Data extract Start Marker

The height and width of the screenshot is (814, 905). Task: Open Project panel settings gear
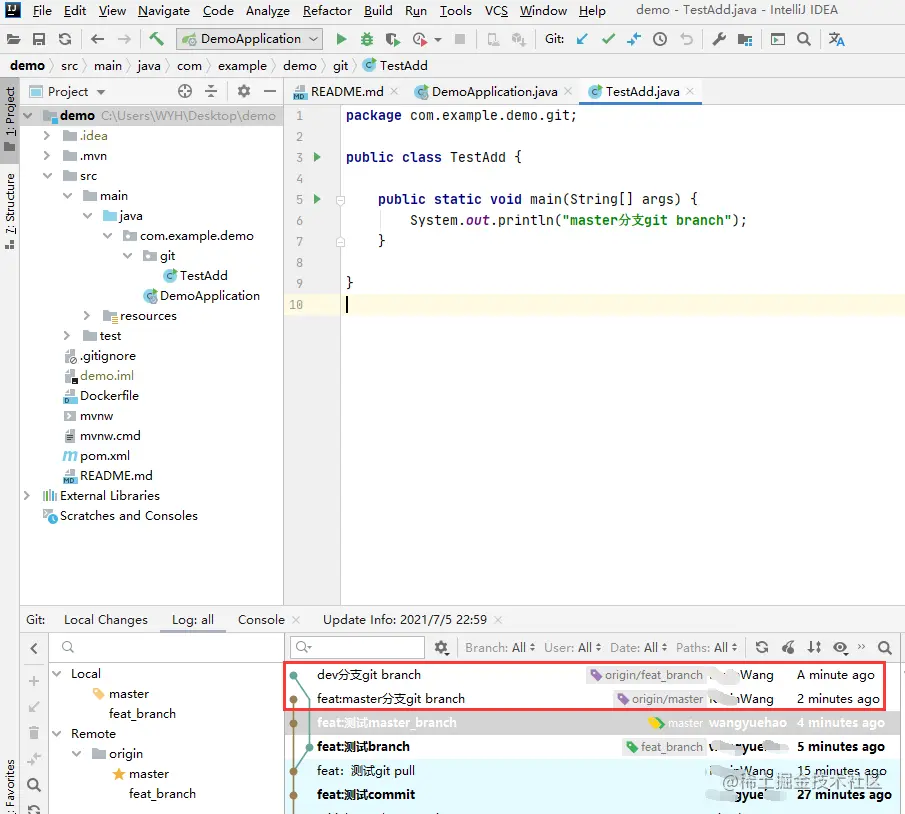coord(244,91)
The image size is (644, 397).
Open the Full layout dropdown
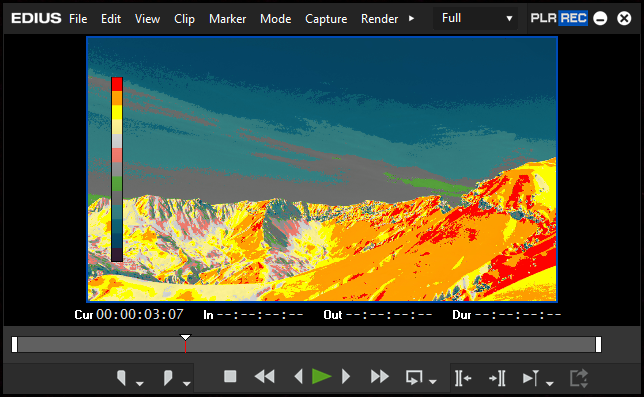click(476, 18)
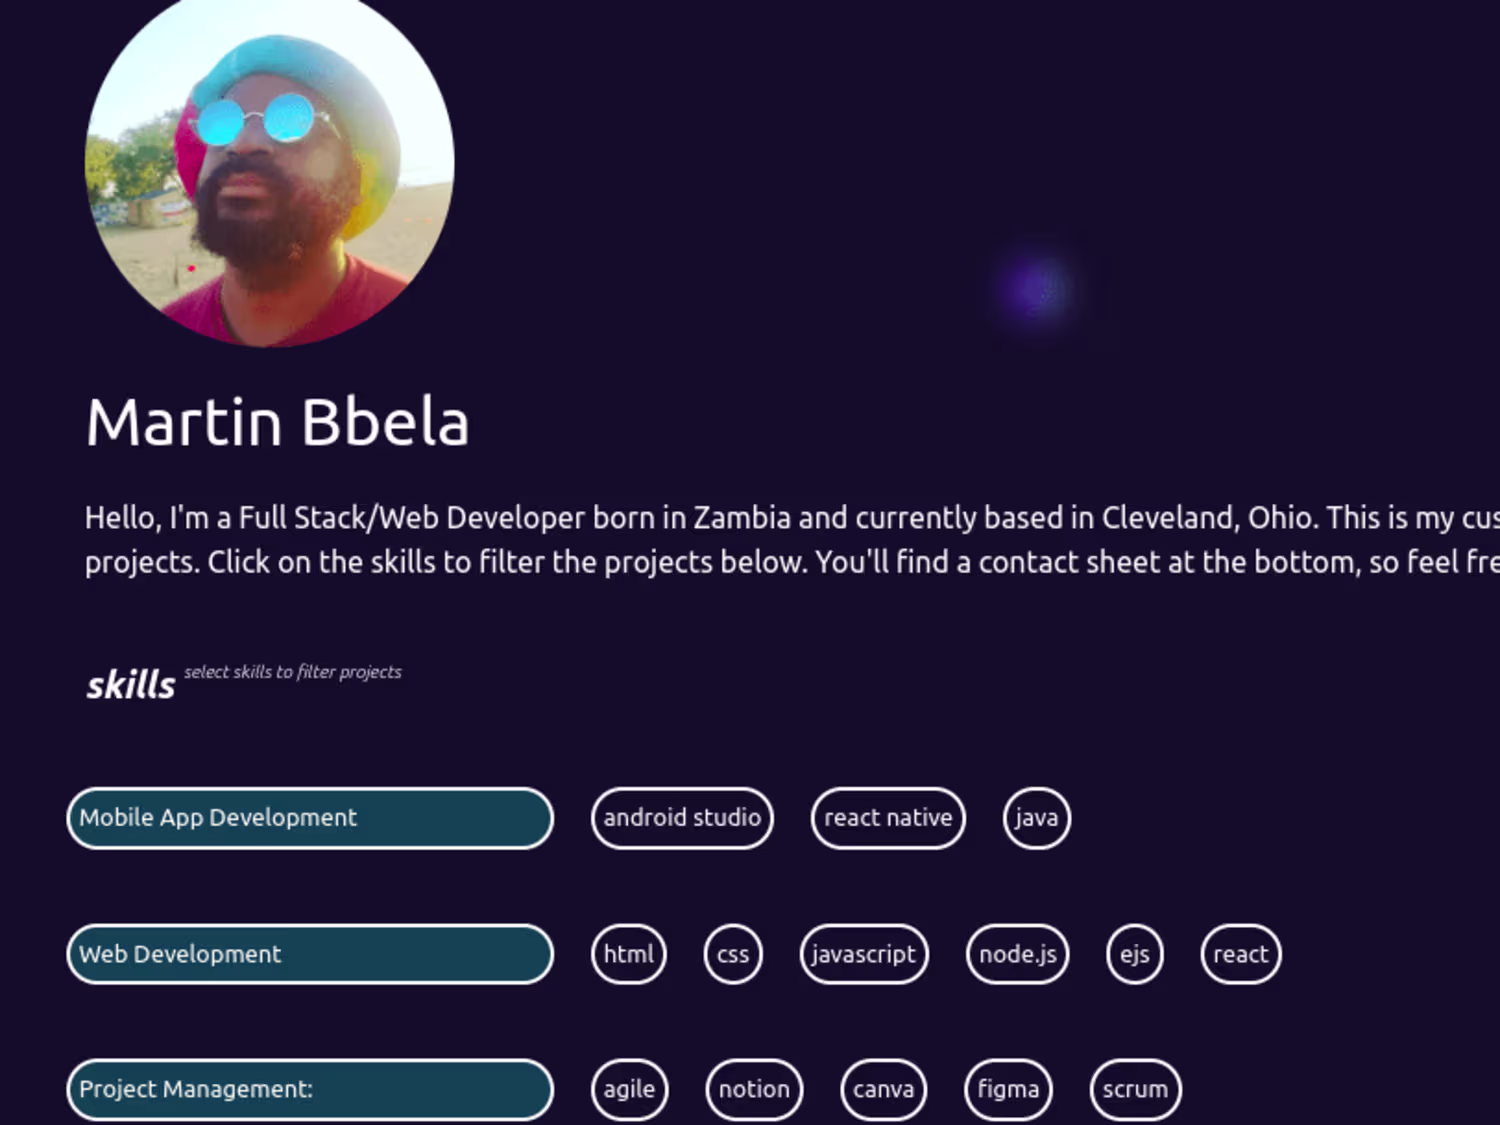
Task: Choose the ejs skill tag
Action: click(1134, 954)
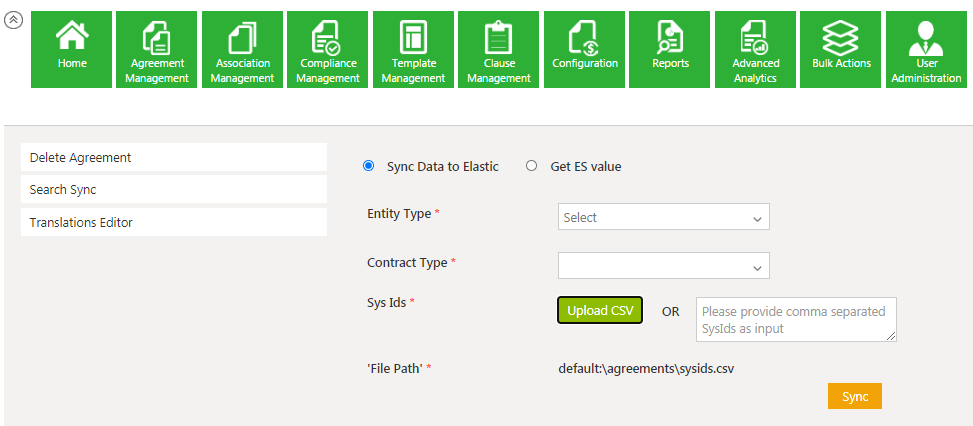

Data extract End Marker

The expected result is every record above, word for word, with no pictures in it.

The height and width of the screenshot is (814, 905). Task: Open Project panel settings gear
coord(244,91)
The image size is (644, 397).
Open the Full layout dropdown
click(476, 18)
Task: Choose the ejs skill tag
Action: click(1134, 954)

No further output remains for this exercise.